*Work instructions*
When a line of the records contains "Проверка", copy it.

*Records for this task*
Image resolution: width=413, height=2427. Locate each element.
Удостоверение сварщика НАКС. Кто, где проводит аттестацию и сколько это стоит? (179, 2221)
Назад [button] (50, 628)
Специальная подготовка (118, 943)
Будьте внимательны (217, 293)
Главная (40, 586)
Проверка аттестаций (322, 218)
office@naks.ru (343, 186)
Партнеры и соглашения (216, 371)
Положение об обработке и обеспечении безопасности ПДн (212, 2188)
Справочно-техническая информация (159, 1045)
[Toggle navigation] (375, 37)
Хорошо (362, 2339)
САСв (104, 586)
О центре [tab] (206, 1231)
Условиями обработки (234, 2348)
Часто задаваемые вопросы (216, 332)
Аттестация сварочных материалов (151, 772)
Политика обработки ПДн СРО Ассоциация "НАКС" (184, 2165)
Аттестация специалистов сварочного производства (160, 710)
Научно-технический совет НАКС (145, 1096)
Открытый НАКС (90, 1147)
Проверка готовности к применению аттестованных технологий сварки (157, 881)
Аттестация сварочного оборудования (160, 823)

*Result for this task*
Проверка аттестаций (322, 218)
Проверка готовности к применению аттестованных технологий сварки (157, 881)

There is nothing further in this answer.